Dabei verkehrten die Busse werktäglich im Stundentakt, am Wochenende ebenso als Anrufbus. „Für das verhältnismäßig geringe Fahrgastaufkommen im ländlichen Raum ist das ein ordentliches Angebot“, hält er fest.
Bus nach Balingen
Seitdem der Zuschlag für den Anrufbus vom Landkreis abgeschafft worden sei, habe dieser seine Fahrgastzahlen verdoppelt. „Kürzlich hat der Kreistag daher beschlossen, ein zusätzliches Fahrzeug im nördlichen Landkreis im Anrufbusverkehr einzusetzen“, hat Hammer eine frohe Botschaft parat.
Und es gibt noch eine weitere Idee. „Eine Buslinie in Richtung Balingen wäre sehr sinnvoll; über Oberndorf umzusteigen ist viel zu umständlich“, stellt er klar. Für die neue Linie setzten sich die Kreistagsmitglieder der Raumschaft ein.
Kleine Radnetz-Lücken
Auch bei den Radwegen um Vöhringen sieht Hammer Bewegung. „Die Gemeinde erstellt derzeit ein Radwegekonzept“, erklärt er.
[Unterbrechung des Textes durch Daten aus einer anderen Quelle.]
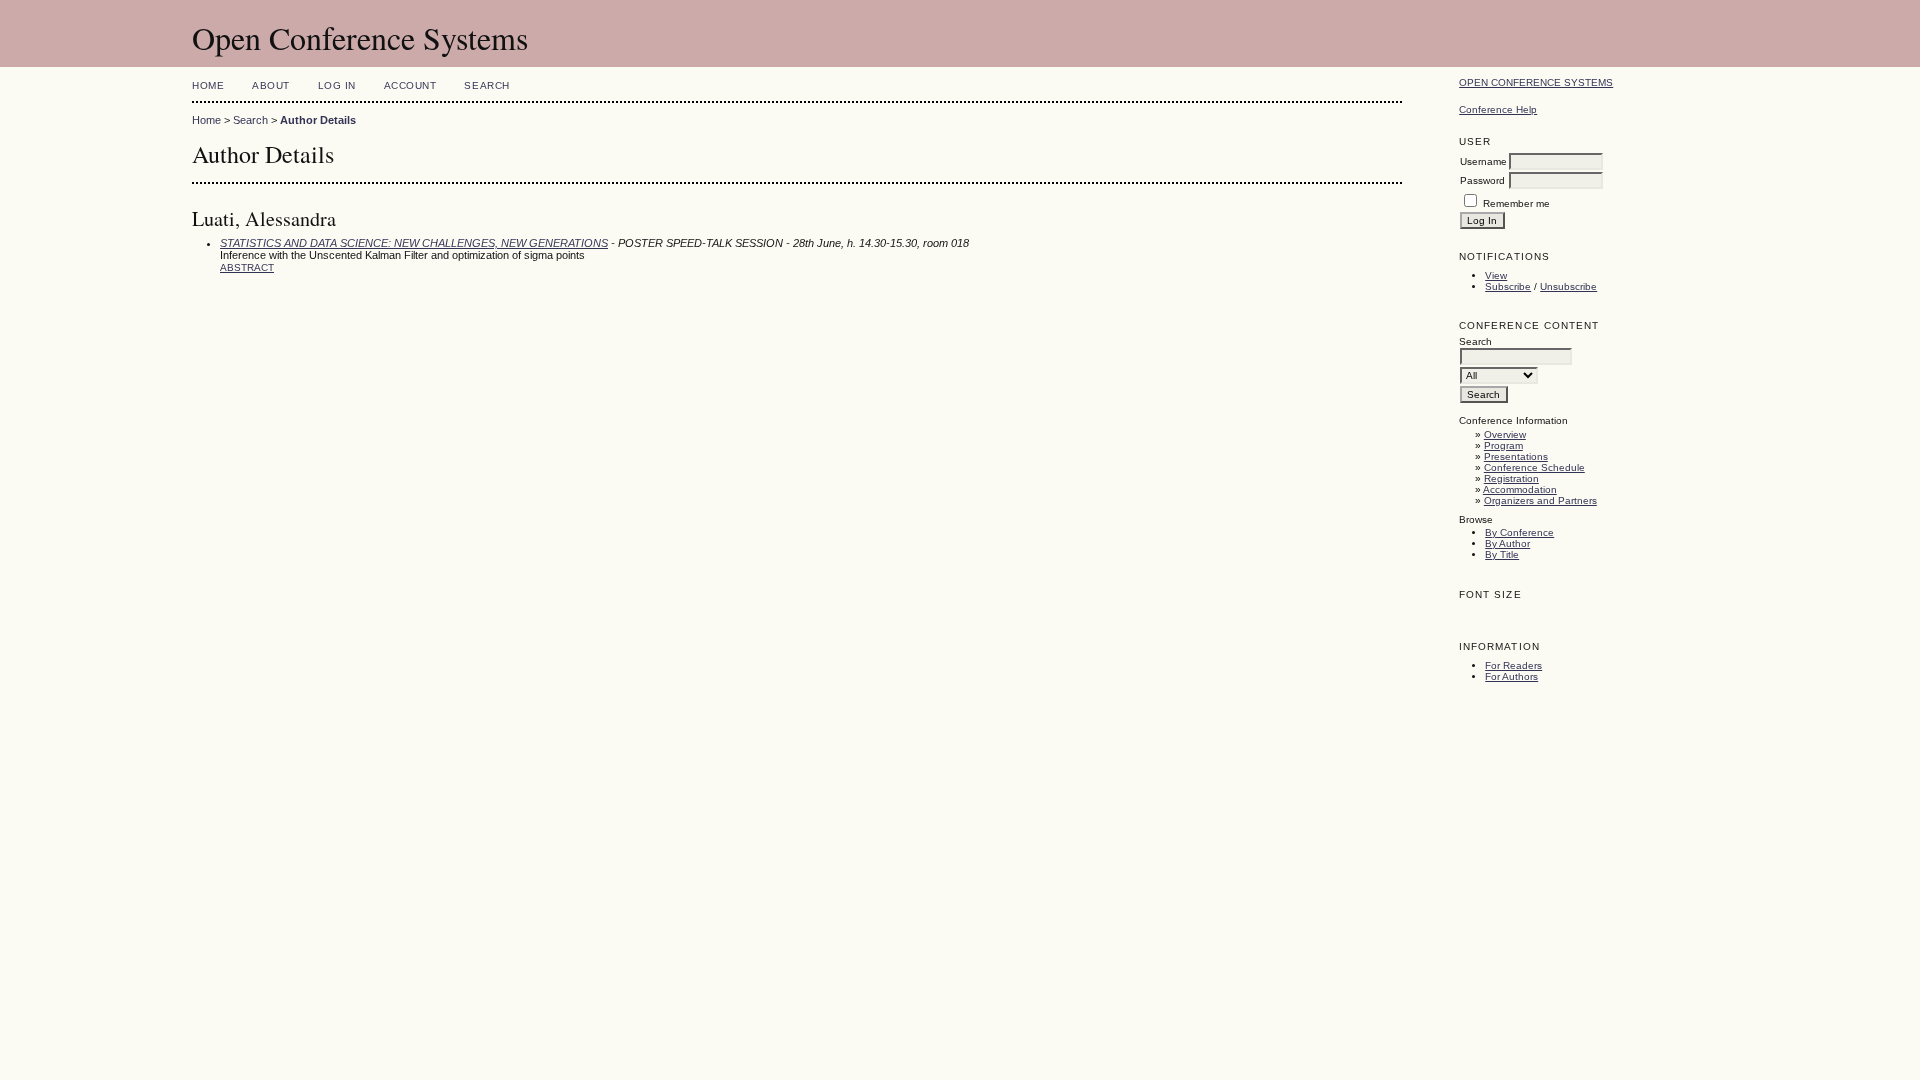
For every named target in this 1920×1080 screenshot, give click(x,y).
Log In (337, 85)
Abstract (247, 267)
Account (410, 85)
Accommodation (1520, 489)
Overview (1505, 434)
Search (486, 85)
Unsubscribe (1568, 286)
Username (1483, 161)
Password (1482, 180)
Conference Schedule (1534, 467)
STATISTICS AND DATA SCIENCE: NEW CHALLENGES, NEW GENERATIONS (414, 243)
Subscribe (1508, 286)
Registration (1511, 478)
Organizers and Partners (1540, 500)
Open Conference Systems (1536, 82)
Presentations (1516, 456)
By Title (1502, 554)
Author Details (318, 120)
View (1496, 275)
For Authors (1511, 676)
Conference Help (1498, 109)
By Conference (1519, 532)
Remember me (1516, 203)
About (271, 85)
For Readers (1513, 665)
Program (1503, 445)
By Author (1507, 543)
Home (208, 85)
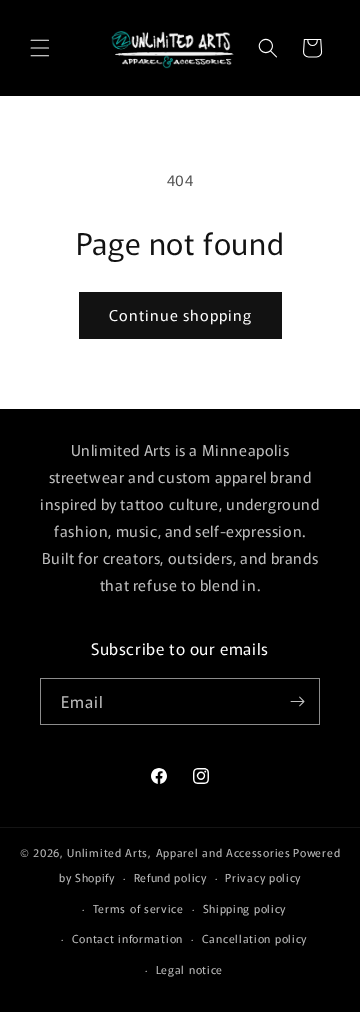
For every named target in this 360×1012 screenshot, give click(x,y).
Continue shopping (180, 314)
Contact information (127, 938)
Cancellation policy (254, 938)
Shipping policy (245, 908)
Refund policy (170, 877)
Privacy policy (263, 877)
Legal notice (189, 969)
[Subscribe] (297, 701)
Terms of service (138, 908)
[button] (40, 48)
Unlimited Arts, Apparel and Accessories (178, 852)
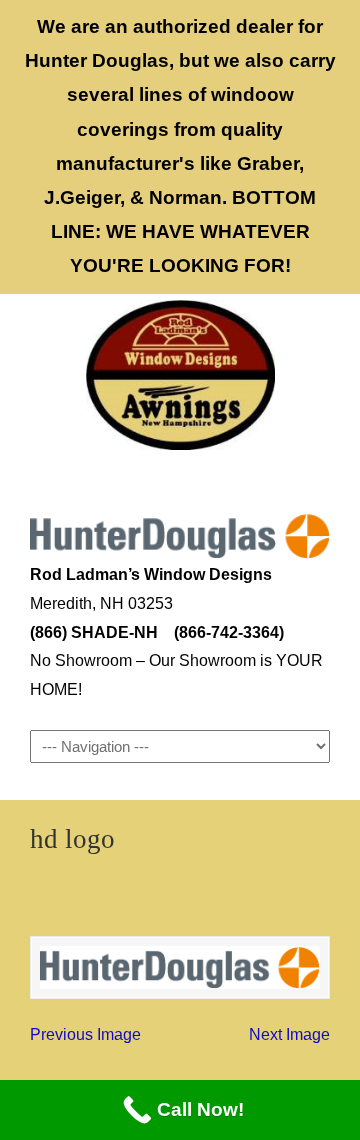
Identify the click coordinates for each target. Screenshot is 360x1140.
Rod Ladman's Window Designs (180, 375)
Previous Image (85, 1034)
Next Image (289, 1034)
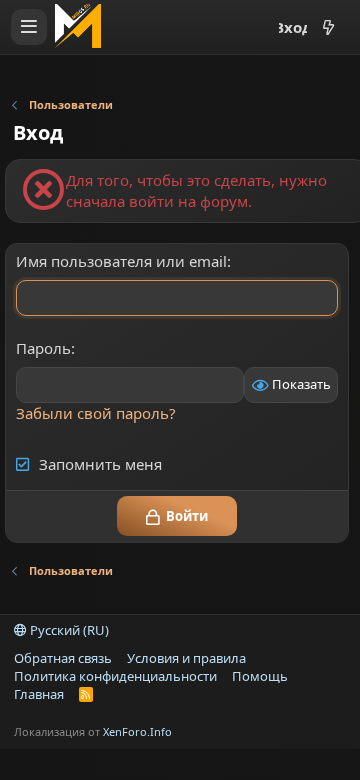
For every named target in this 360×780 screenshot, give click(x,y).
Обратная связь (63, 658)
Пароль (43, 348)
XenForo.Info (137, 731)
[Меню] (29, 27)
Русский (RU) (68, 630)
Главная (39, 694)
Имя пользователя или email (121, 261)
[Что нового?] (328, 27)
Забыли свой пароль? (96, 413)
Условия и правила (186, 658)
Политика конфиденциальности (115, 676)
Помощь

Da dies mit dem gleichen Planungsbüro wie zuletzt in Sulz und Oberndorf erfolge, könne eine bestmögliche Verzahnung mit diesen Kommunen erreicht werden.
Dazu müsse das bestehende Feldwegenetz genutzt werden. „Oft sind die fehlenden Lücken kleiner als gedacht, oder es fehlt nur an wenigen Beschilderungen“, skizziert er die Probleme.
Kunden stimmen ab
Kilometerlange Neubauten seien für den Landkreis und die Gemeinden selbst bei Bezuschussung durch das Land nur punktuell finanzierbar. „Aber bei guter Vernetzung ist das vielleicht auch gar nicht notwendig“, überlegt er.
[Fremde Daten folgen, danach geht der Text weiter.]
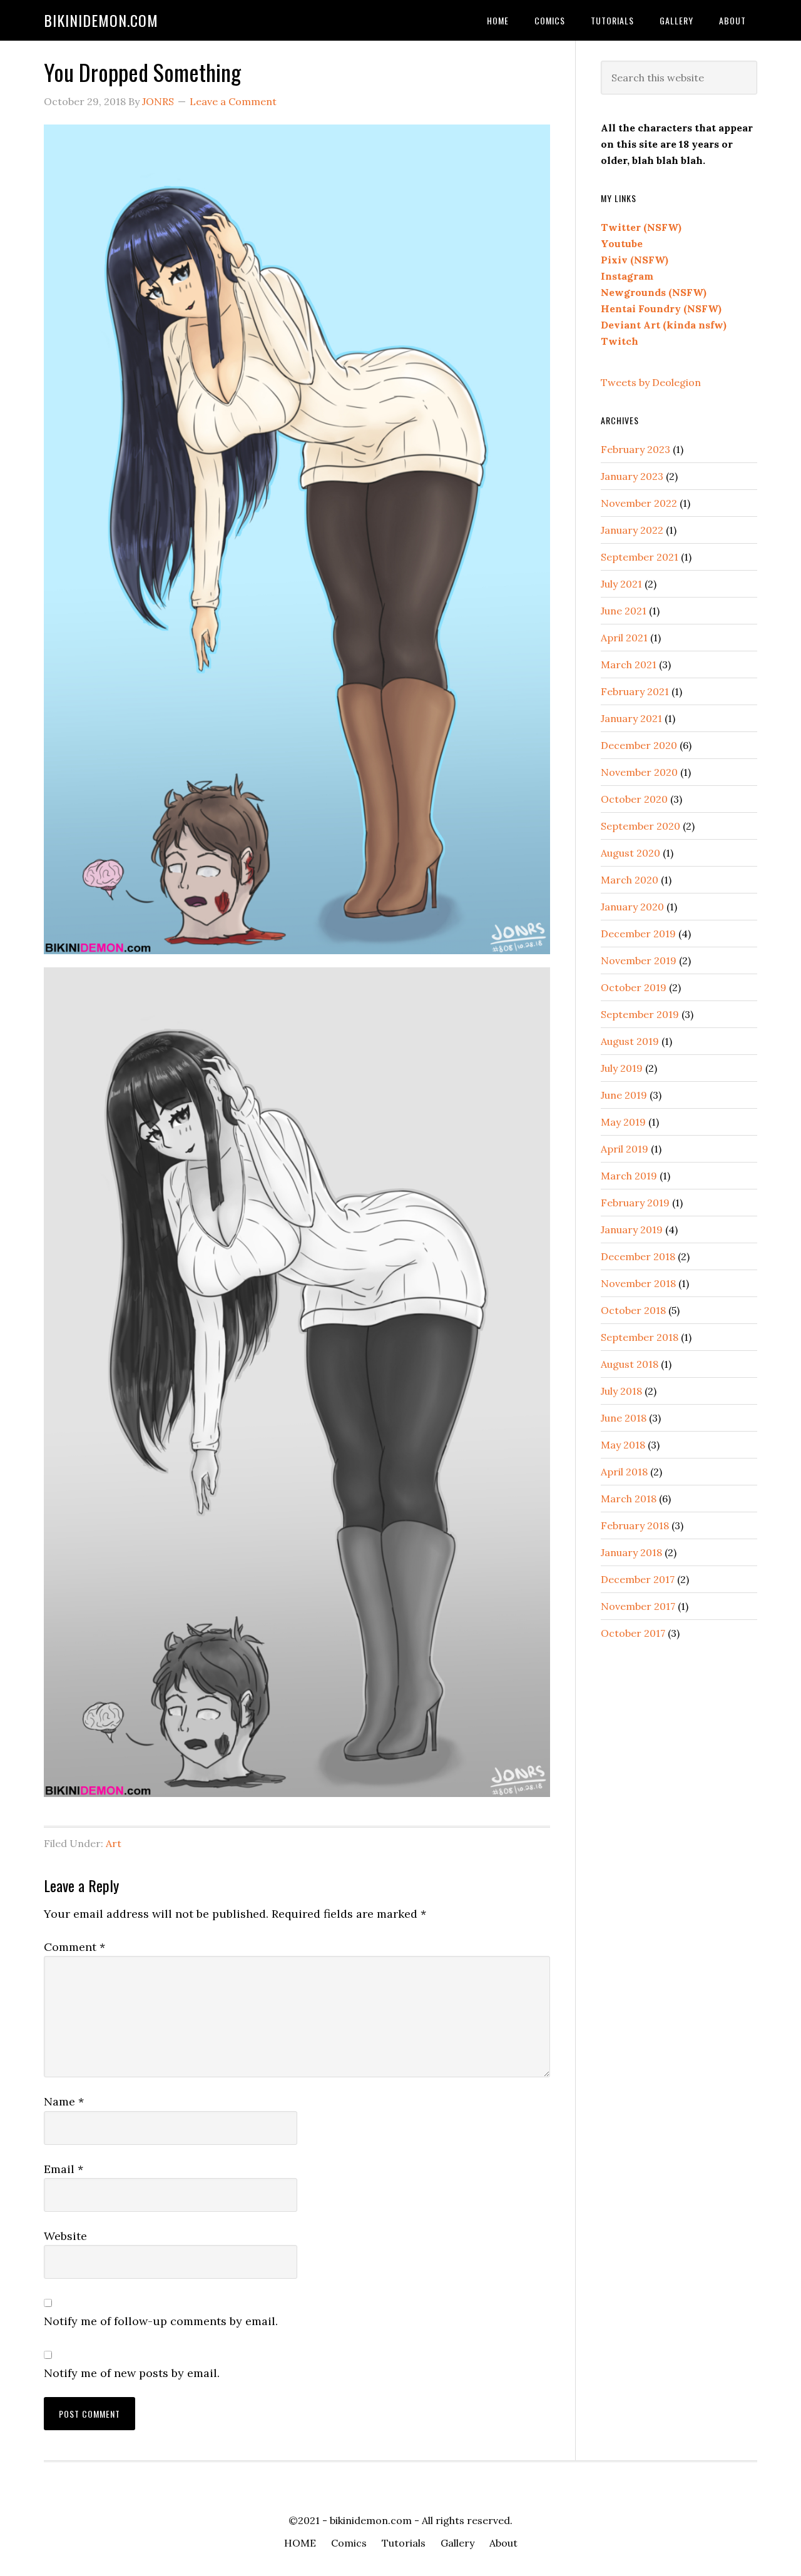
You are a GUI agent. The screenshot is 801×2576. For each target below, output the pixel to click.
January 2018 (631, 1552)
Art (113, 1843)
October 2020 (634, 799)
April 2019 (624, 1149)
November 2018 (638, 1283)
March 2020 (629, 879)
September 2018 (639, 1337)
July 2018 (621, 1391)
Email (63, 2169)
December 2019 (638, 933)
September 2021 (639, 557)
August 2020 (630, 853)
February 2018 (635, 1525)
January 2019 (632, 1229)
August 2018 (629, 1364)
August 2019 (630, 1041)
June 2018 (623, 1418)
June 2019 (624, 1095)
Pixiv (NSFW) (634, 259)
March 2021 (628, 664)
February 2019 (635, 1202)
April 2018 (624, 1471)
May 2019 (623, 1122)
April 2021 (624, 637)
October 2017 (633, 1633)
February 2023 (635, 449)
Eine weitere Forderung der Bürger lautet, „das Dorf mit mehr Gastronomie wiederbeleben“. „Gastronomie muss der freie Markt regeln“, ist Hammers Haltung. Letztlich stimmten dabei die Kunden mit den Füßen ab.
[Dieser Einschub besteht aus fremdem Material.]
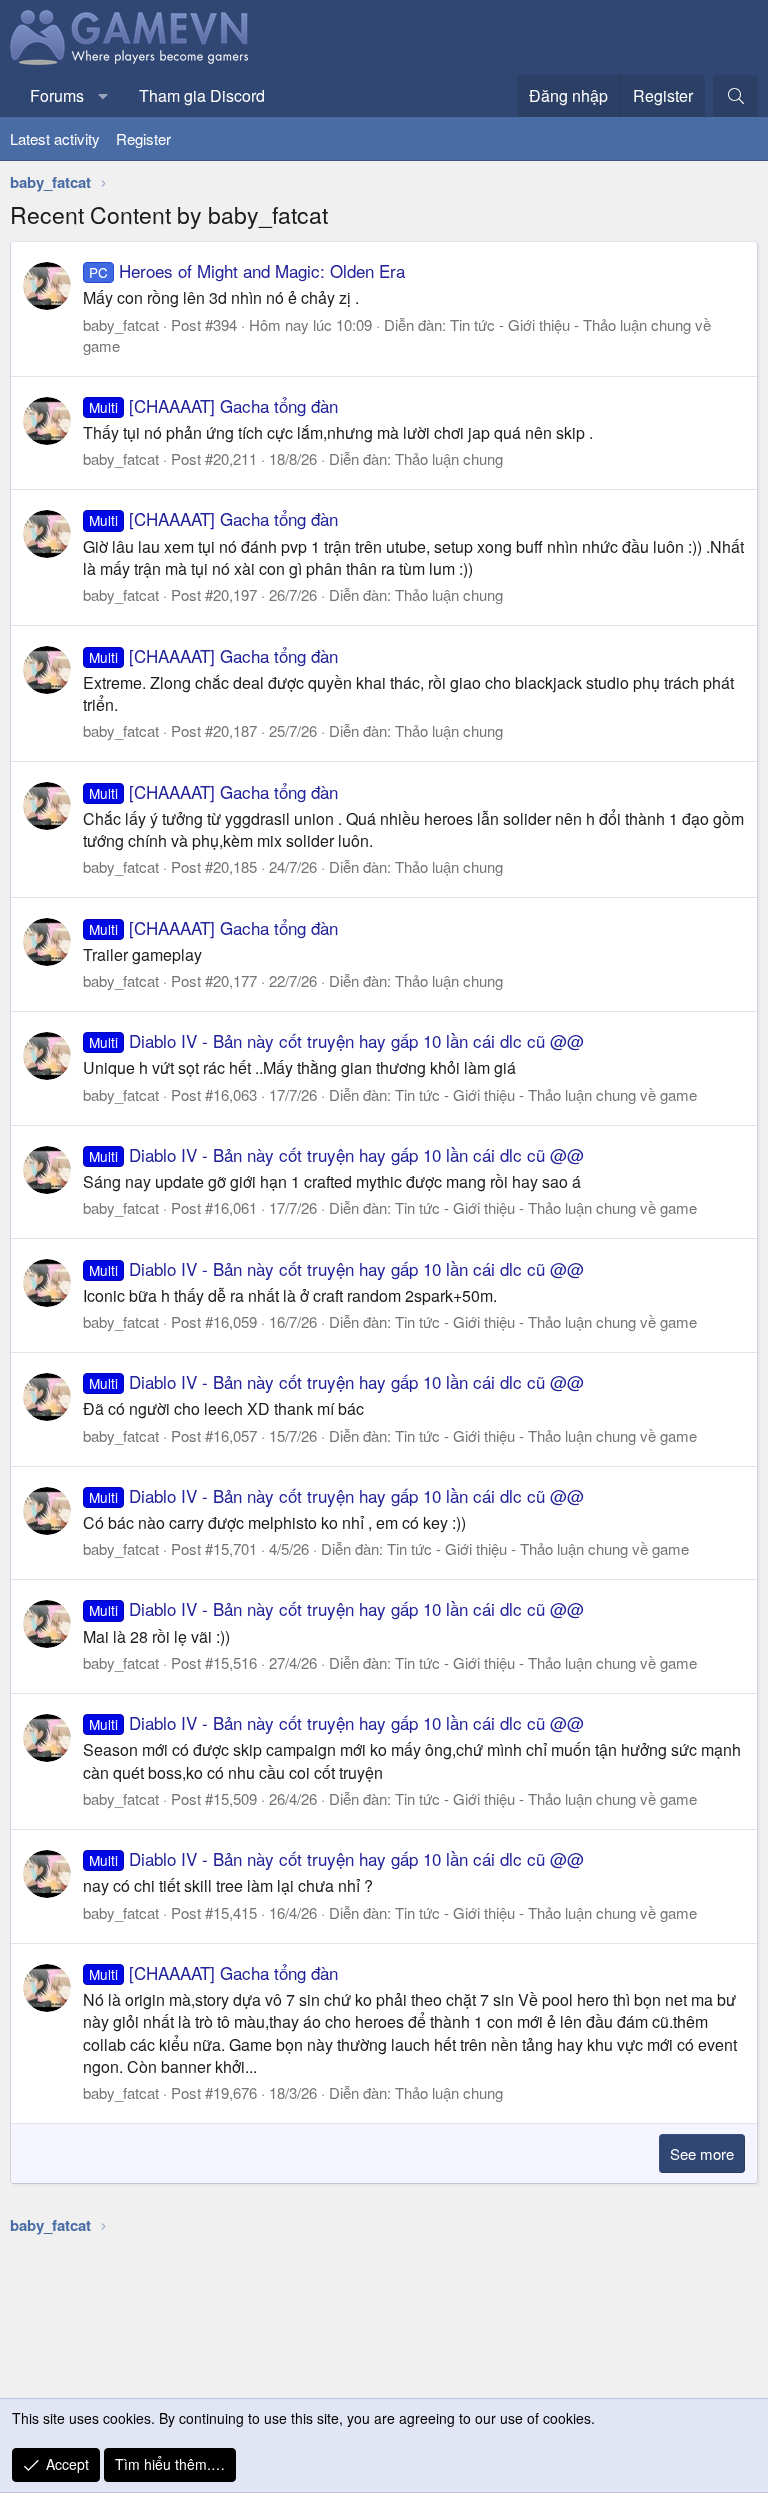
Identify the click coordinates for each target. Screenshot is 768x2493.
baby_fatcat (121, 324)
„Dorfhüttle“ belebt das Zentrum
In dieser Hinsicht habe das Schnellrestaurant an der Autobahn Kaufkraft aufgesaugt, die anderen Gastronomen fehle. Das andere Restaurant an der Autobahn biete gutbürgerliche Küche zu angemessenen Preisen.„In der Innerortslage fehlt es aber am Angebot“, lautet sein Fazit. Das Kundenpotenzial sei eben nicht künstlich vergrößerbar.
Positiv sieht er hingegen die Aktion zum Advents-„Dorfhüttle“. „Das ist eine Maßnahme, um den Dorfkern zu beleben“, erklärt er das Konzept. Dies werde von der Gemeinde auch voll unterstützt.
Für neue Vorschläge habe man jederzeit in offenes Ohr. „Weitere kreative Ideen sind willkommen“, wendet Hammer sich an die Bürgerschaft.